> **Work order**
Copy out all of the data below word for word.

> **Material for the task**

- Opening Delimiter -

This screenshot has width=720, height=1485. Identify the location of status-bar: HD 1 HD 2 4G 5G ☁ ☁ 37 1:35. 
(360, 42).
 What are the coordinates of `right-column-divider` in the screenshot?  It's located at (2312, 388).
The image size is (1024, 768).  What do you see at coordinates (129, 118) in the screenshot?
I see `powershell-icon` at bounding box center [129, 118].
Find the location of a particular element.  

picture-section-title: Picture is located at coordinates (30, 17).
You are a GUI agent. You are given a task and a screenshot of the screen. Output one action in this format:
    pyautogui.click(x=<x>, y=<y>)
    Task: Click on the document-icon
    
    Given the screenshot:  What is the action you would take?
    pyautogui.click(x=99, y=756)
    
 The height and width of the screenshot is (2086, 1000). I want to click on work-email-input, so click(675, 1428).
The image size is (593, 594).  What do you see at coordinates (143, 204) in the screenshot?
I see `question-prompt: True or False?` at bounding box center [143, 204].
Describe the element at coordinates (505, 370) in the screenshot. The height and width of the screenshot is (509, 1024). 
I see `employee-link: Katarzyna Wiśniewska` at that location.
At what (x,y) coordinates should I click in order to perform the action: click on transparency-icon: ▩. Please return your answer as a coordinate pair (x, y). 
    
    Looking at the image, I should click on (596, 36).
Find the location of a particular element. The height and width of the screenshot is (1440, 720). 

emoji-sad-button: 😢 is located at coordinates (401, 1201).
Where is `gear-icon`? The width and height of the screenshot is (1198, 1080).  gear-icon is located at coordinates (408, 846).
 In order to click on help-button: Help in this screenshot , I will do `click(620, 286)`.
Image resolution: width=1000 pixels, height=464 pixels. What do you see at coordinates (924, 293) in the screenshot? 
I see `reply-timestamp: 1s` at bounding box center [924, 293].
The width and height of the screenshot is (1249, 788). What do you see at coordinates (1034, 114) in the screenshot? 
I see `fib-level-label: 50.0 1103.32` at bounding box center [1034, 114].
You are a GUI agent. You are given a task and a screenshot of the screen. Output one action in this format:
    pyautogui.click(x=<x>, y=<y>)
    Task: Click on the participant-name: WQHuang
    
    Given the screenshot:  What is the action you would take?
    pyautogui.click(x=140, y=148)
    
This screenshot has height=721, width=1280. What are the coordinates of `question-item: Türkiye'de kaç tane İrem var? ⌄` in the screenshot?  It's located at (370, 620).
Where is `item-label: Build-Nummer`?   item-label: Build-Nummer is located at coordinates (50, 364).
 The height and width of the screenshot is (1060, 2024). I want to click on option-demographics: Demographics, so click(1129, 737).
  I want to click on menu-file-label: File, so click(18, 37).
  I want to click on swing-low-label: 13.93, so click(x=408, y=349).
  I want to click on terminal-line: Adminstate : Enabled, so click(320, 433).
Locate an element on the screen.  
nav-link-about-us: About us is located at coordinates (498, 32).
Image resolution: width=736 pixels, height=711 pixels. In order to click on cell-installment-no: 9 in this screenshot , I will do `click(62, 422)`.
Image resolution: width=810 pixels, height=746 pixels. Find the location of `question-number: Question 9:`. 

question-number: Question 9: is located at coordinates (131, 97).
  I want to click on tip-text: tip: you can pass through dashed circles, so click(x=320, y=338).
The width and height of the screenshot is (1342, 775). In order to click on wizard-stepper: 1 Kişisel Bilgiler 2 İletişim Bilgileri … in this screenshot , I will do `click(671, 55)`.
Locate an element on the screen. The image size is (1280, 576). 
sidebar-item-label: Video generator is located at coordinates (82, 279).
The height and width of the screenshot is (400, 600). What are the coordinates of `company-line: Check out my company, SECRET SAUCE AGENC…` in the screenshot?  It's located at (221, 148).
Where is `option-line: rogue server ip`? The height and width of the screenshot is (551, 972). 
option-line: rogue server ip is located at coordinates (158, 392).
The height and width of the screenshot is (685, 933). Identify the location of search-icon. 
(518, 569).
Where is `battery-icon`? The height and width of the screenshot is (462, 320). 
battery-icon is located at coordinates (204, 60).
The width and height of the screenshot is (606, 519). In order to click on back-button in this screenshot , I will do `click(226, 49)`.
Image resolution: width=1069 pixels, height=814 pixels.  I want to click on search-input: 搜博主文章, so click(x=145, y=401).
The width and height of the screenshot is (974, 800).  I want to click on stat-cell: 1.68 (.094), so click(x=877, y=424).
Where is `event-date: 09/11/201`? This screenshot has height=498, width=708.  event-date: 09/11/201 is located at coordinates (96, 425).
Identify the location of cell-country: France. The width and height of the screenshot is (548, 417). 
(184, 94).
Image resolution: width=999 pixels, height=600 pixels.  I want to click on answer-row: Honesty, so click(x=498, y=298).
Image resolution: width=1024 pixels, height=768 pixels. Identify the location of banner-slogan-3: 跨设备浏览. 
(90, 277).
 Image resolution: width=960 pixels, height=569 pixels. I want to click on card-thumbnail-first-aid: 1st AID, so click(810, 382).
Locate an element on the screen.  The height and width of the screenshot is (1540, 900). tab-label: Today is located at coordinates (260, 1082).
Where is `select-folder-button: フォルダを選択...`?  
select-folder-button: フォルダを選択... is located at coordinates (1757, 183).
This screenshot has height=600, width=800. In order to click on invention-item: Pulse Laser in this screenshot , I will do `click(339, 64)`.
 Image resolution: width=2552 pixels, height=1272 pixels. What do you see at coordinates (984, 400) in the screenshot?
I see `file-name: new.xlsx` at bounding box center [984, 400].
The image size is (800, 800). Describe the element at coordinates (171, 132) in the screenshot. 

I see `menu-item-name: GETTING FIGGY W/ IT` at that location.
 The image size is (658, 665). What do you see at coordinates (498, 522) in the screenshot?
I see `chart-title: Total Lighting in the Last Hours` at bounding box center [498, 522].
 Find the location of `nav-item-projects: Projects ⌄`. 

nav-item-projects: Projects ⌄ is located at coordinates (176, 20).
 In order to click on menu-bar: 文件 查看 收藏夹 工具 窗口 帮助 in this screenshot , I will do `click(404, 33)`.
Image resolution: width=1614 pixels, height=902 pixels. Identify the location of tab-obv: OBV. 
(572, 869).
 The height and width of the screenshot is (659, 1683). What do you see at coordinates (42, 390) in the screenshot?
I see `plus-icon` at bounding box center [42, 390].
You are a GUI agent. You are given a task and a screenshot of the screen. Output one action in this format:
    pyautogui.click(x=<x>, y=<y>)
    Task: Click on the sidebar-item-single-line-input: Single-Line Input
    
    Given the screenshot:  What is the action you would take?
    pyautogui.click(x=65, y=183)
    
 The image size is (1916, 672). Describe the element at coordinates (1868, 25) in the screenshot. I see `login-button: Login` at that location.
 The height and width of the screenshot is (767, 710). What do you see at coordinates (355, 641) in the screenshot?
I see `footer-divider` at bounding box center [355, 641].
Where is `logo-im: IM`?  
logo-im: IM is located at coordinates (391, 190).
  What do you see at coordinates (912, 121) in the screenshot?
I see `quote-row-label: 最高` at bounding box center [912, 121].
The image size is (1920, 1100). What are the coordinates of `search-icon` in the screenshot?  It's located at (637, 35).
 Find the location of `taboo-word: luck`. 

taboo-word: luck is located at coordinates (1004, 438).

- Closing Delimiter -

> **Solution for this exercise**
This screenshot has width=720, height=1485. Identify the location of status-bar: HD 1 HD 2 4G 5G ☁ ☁ 37 1:35. 
(360, 42).
 What are the coordinates of `right-column-divider` in the screenshot?  It's located at (2312, 388).
The image size is (1024, 768).  What do you see at coordinates (129, 118) in the screenshot?
I see `powershell-icon` at bounding box center [129, 118].
Find the location of a particular element.  

picture-section-title: Picture is located at coordinates (30, 17).
You are a GUI agent. You are given a task and a screenshot of the screen. Output one action in this format:
    pyautogui.click(x=<x>, y=<y>)
    Task: Click on the document-icon
    
    Given the screenshot:  What is the action you would take?
    pyautogui.click(x=99, y=756)
    
 The height and width of the screenshot is (2086, 1000). I want to click on work-email-input, so click(675, 1428).
The image size is (593, 594).  What do you see at coordinates (143, 204) in the screenshot?
I see `question-prompt: True or False?` at bounding box center [143, 204].
Describe the element at coordinates (505, 370) in the screenshot. The height and width of the screenshot is (509, 1024). 
I see `employee-link: Katarzyna Wiśniewska` at that location.
At what (x,y) coordinates should I click in order to perform the action: click on transparency-icon: ▩. Please return your answer as a coordinate pair (x, y). 
    
    Looking at the image, I should click on (596, 36).
Find the location of a particular element. The height and width of the screenshot is (1440, 720). 

emoji-sad-button: 😢 is located at coordinates (401, 1201).
Where is `gear-icon`? The width and height of the screenshot is (1198, 1080).  gear-icon is located at coordinates (408, 846).
 In order to click on help-button: Help in this screenshot , I will do `click(620, 286)`.
Image resolution: width=1000 pixels, height=464 pixels. What do you see at coordinates (924, 293) in the screenshot? 
I see `reply-timestamp: 1s` at bounding box center [924, 293].
The width and height of the screenshot is (1249, 788). What do you see at coordinates (1034, 114) in the screenshot? 
I see `fib-level-label: 50.0 1103.32` at bounding box center [1034, 114].
You are a GUI agent. You are given a task and a screenshot of the screen. Output one action in this format:
    pyautogui.click(x=<x>, y=<y>)
    Task: Click on the participant-name: WQHuang
    
    Given the screenshot:  What is the action you would take?
    pyautogui.click(x=140, y=148)
    
This screenshot has height=721, width=1280. What are the coordinates of `question-item: Türkiye'de kaç tane İrem var? ⌄` in the screenshot?  It's located at (370, 620).
Where is `item-label: Build-Nummer`?   item-label: Build-Nummer is located at coordinates (50, 364).
 The height and width of the screenshot is (1060, 2024). I want to click on option-demographics: Demographics, so click(1129, 737).
  I want to click on menu-file-label: File, so click(18, 37).
  I want to click on swing-low-label: 13.93, so click(x=408, y=349).
  I want to click on terminal-line: Adminstate : Enabled, so click(320, 433).
Locate an element on the screen.  
nav-link-about-us: About us is located at coordinates (498, 32).
Image resolution: width=736 pixels, height=711 pixels. In order to click on cell-installment-no: 9 in this screenshot , I will do `click(62, 422)`.
Image resolution: width=810 pixels, height=746 pixels. Find the location of `question-number: Question 9:`. 

question-number: Question 9: is located at coordinates (131, 97).
  I want to click on tip-text: tip: you can pass through dashed circles, so click(x=320, y=338).
The width and height of the screenshot is (1342, 775). In order to click on wizard-stepper: 1 Kişisel Bilgiler 2 İletişim Bilgileri … in this screenshot , I will do `click(671, 55)`.
Locate an element on the screen. The image size is (1280, 576). 
sidebar-item-label: Video generator is located at coordinates (82, 279).
The height and width of the screenshot is (400, 600). What are the coordinates of `company-line: Check out my company, SECRET SAUCE AGENC…` in the screenshot?  It's located at (221, 148).
Where is `option-line: rogue server ip`? The height and width of the screenshot is (551, 972). 
option-line: rogue server ip is located at coordinates (158, 392).
The height and width of the screenshot is (685, 933). Identify the location of search-icon. 
(518, 569).
Where is `battery-icon`? The height and width of the screenshot is (462, 320). 
battery-icon is located at coordinates (204, 60).
The width and height of the screenshot is (606, 519). In order to click on back-button in this screenshot , I will do `click(226, 49)`.
Image resolution: width=1069 pixels, height=814 pixels.  I want to click on search-input: 搜博主文章, so click(x=145, y=401).
The width and height of the screenshot is (974, 800).  I want to click on stat-cell: 1.68 (.094), so click(x=877, y=424).
Where is `event-date: 09/11/201`? This screenshot has height=498, width=708.  event-date: 09/11/201 is located at coordinates (96, 425).
Identify the location of cell-country: France. The width and height of the screenshot is (548, 417). 
(184, 94).
Image resolution: width=999 pixels, height=600 pixels.  I want to click on answer-row: Honesty, so click(x=498, y=298).
Image resolution: width=1024 pixels, height=768 pixels. Identify the location of banner-slogan-3: 跨设备浏览. 
(90, 277).
 Image resolution: width=960 pixels, height=569 pixels. I want to click on card-thumbnail-first-aid: 1st AID, so click(810, 382).
Locate an element on the screen.  The height and width of the screenshot is (1540, 900). tab-label: Today is located at coordinates (260, 1082).
Where is `select-folder-button: フォルダを選択...`?  
select-folder-button: フォルダを選択... is located at coordinates (1757, 183).
This screenshot has height=600, width=800. In order to click on invention-item: Pulse Laser in this screenshot , I will do `click(339, 64)`.
 Image resolution: width=2552 pixels, height=1272 pixels. What do you see at coordinates (984, 400) in the screenshot?
I see `file-name: new.xlsx` at bounding box center [984, 400].
The image size is (800, 800). Describe the element at coordinates (171, 132) in the screenshot. 

I see `menu-item-name: GETTING FIGGY W/ IT` at that location.
 The image size is (658, 665). What do you see at coordinates (498, 522) in the screenshot?
I see `chart-title: Total Lighting in the Last Hours` at bounding box center [498, 522].
 Find the location of `nav-item-projects: Projects ⌄`. 

nav-item-projects: Projects ⌄ is located at coordinates (176, 20).
 In order to click on menu-bar: 文件 查看 收藏夹 工具 窗口 帮助 in this screenshot , I will do `click(404, 33)`.
Image resolution: width=1614 pixels, height=902 pixels. Identify the location of tab-obv: OBV. 
(572, 869).
 The height and width of the screenshot is (659, 1683). What do you see at coordinates (42, 390) in the screenshot?
I see `plus-icon` at bounding box center [42, 390].
You are a GUI agent. You are given a task and a screenshot of the screen. Output one action in this format:
    pyautogui.click(x=<x>, y=<y>)
    Task: Click on the sidebar-item-single-line-input: Single-Line Input
    
    Given the screenshot:  What is the action you would take?
    pyautogui.click(x=65, y=183)
    
 The image size is (1916, 672). Describe the element at coordinates (1868, 25) in the screenshot. I see `login-button: Login` at that location.
 The height and width of the screenshot is (767, 710). What do you see at coordinates (355, 641) in the screenshot?
I see `footer-divider` at bounding box center [355, 641].
Where is `logo-im: IM`?  
logo-im: IM is located at coordinates (391, 190).
  What do you see at coordinates (912, 121) in the screenshot?
I see `quote-row-label: 最高` at bounding box center [912, 121].
The image size is (1920, 1100). What are the coordinates of `search-icon` in the screenshot?  It's located at (637, 35).
 Find the location of `taboo-word: luck`. 

taboo-word: luck is located at coordinates (1004, 438).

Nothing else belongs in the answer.